__Brontekst__
++++
ECLI:NL:CRVB:2016:3691
Centrale Raad van Beroep
- Hoger beroep
- N.J. van Vulpen-Grootjans
- Rechtspraak.nl
Beoordeling van het ontstaan van een ganglion tijdens militaire oefening en de kwalificatie als ongeval
In deze zaak heeft de Centrale Raad van Beroep op 6 oktober 2016 uitspraak gedaan in hoger beroep tegen een eerdere uitspraak van de rechtbank Den Haag. De appellante, een kapitein bij de Koninklijke Landmacht, had een ganglion aan haar linkerhand opgelopen tijdens een militaire oefening op 16 november 2011. De minister van Defensie had het letsel aangemerkt als een medische aangelegenheid en stelde dat er geen sprake was van een ongeval, omdat het letsel niet was veroorzaakt door een onvoorziene omstandigheid of een misgreep. De rechtbank had het beroep van appellante tegen dit besluit ongegrond verklaard.
Tijdens de zitting op 25 augustus 2016 heeft appellante betoogd dat het ontstaan van het ganglion wel degelijk onder de definitie van een ongeval valt, zoals deze is vastgelegd in de Regeling proces-verbaal van ongeval. De Raad heeft echter geoordeeld dat het herpakken van de brancard, die uit balans was geraakt, niet kan worden gekwalificeerd als een misgreep. De Raad heeft de definitie van ongeval uit het Algemeen militair ambtenarenreglement (AMAR) als uitgangspunt genomen en geconcludeerd dat het ontstaan van het ganglion niet voldoet aan de criteria voor een ongeval. De uitspraak van de rechtbank is bevestigd en er is geen aanleiding voor een veroordeling in de proceskosten.
++++
__Brongegevens__
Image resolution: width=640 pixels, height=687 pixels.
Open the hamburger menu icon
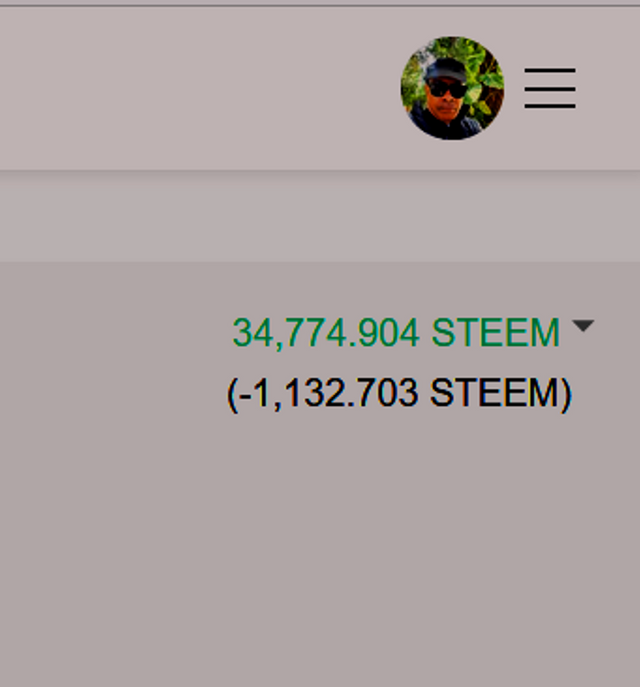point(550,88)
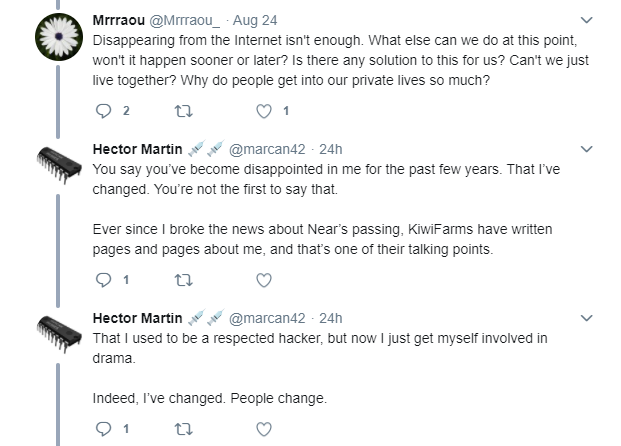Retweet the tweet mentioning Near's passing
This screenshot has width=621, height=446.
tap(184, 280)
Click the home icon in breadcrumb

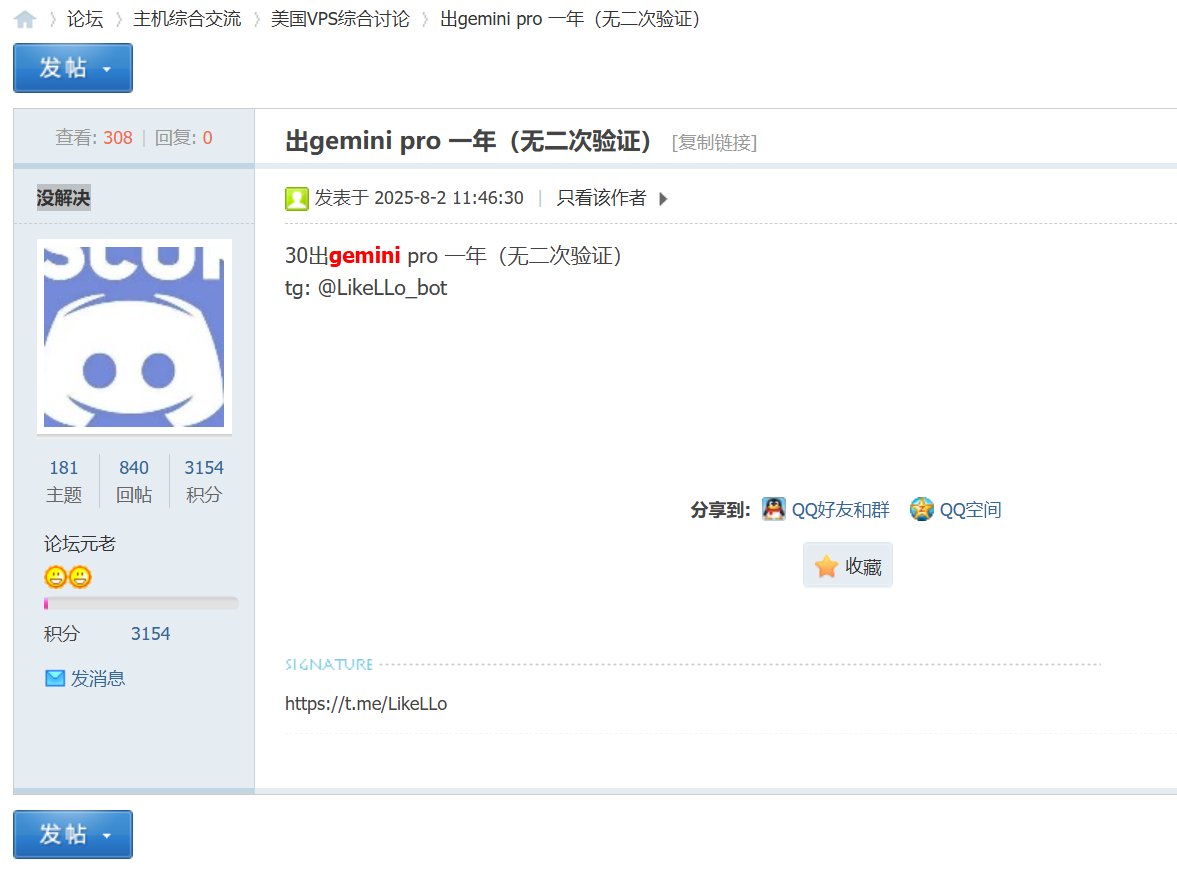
++++
__De opgave__
Geef het gedeelte van de uitspraak over het ganglion woordelijk weer, beginnend bij "ECLI:NL:CRVB:2016:3691" en eindigend bij "besluit ongegrond verklaard.".

__Uitwerking__
ECLI:NL:CRVB:2016:3691
Centrale Raad van Beroep
- Hoger beroep
- N.J. van Vulpen-Grootjans
- Rechtspraak.nl
Beoordeling van het ontstaan van een ganglion tijdens militaire oefening en de kwalificatie als ongeval
In deze zaak heeft de Centrale Raad van Beroep op 6 oktober 2016 uitspraak gedaan in hoger beroep tegen een eerdere uitspraak van de rechtbank Den Haag. De appellante, een kapitein bij de Koninklijke Landmacht, had een ganglion aan haar linkerhand opgelopen tijdens een militaire oefening op 16 november 2011. De minister van Defensie had het letsel aangemerkt als een medische aangelegenheid en stelde dat er geen sprake was van een ongeval, omdat het letsel niet was veroorzaakt door een onvoorziene omstandigheid of een misgreep. De rechtbank had het beroep van appellante tegen dit besluit ongegrond verklaard.